Search code examples
pythonweb-scrapingbeautifulsoup

How to use BeautifulSoup to scrape links in a html


I need download few links in a html. But I don't need all of them, I only need few of them in certain section on this webpage. For example, in http://www.nytimes.com/roomfordebate/2014/09/24/protecting-student-privacy-in-online-learning, I need links in the debaters section. I plan to use BeautifulSoup and I looked the html of one of the links:

<a href="/roomfordebate/2014/09/24/protecting-student-privacy-in-online-learning/student-data-collection-is-out-of-control" class="bl-bigger">Data Collection Is Out of Control</a>

Here's my code:

r = requests.get(url)
data = r.text
soup = BeautifulSoup(data)
link_set = set()
for link in soup.find_all("a", class = "bl-bigger"):
    href = link.get('href')
    if href == None:
        continue
    elif '/roomfordebate/' in href:
        link_set.add(href)    
for link in link_set:
    print link 

This code is supposed to give me all the links with bl-bigger class. But it actually returns nothing. Could anyone figure what's wrong with my code or how to make it work? Thanks


Solution

  • I don't see bl-bigger class at all when I view the source from Chrome. May be that's why your code is not working?

    Lets start looking at the source. The whole Debaters section seems to be put within div with class nytint-discussion-content. So using BeautifulSoup, lets get that whole div first.

    debaters_div = soup.find('div', class_="nytint-discussion-content")
    

    Again learning from the source, seems all the links are within a list, li tag. Now all you have to do is, find all li tags and find anchor tags within them. One more thing you can notice is, all the li tags have class nytint-bylines-1.

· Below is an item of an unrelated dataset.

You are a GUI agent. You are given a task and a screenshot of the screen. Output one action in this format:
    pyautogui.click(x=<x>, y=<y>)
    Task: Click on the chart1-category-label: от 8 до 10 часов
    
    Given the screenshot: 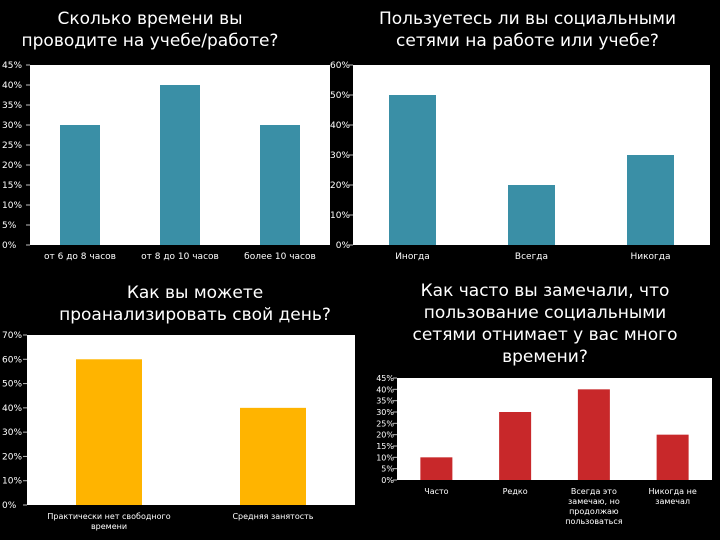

    list_items = debaters_div.find_all("li", class_="nytint-bylines-1")
    list_items[0].find('a')
    # <a href="/roomfordebate/2014/09/24/protecting-student-privacy-in-online-learning/student-data-collection-is-out-of-control">Data Collection Is Out of Control</a>
    

    So, your whole code can be:

    link_set = set()
    response = requests.get(url)
    html_data = response.text
    soup = BeautifulSoup(html_data)
    debaters_div = soup.find('div', class_="nytint-discussion-content")
    list_items = debaters_div.find_all("li", class_="nytint-bylines-1")
    
    for each_item in list_items:
        html_link = each_item.find('a').get('href')
        if html_link.startswith('/roomfordebate'):
            link_set.add(html_link)
    

    Now link_set will contain all the links you want. From the link given in question, it will fetch 5 links.

    PS: link_set contains only uri and not actual html addresses. So I would add http://www.nytimes.com at start before adding those links to link_set. Just change the last line to:

    link_set.add('http://www.nytimes.com' + html_link)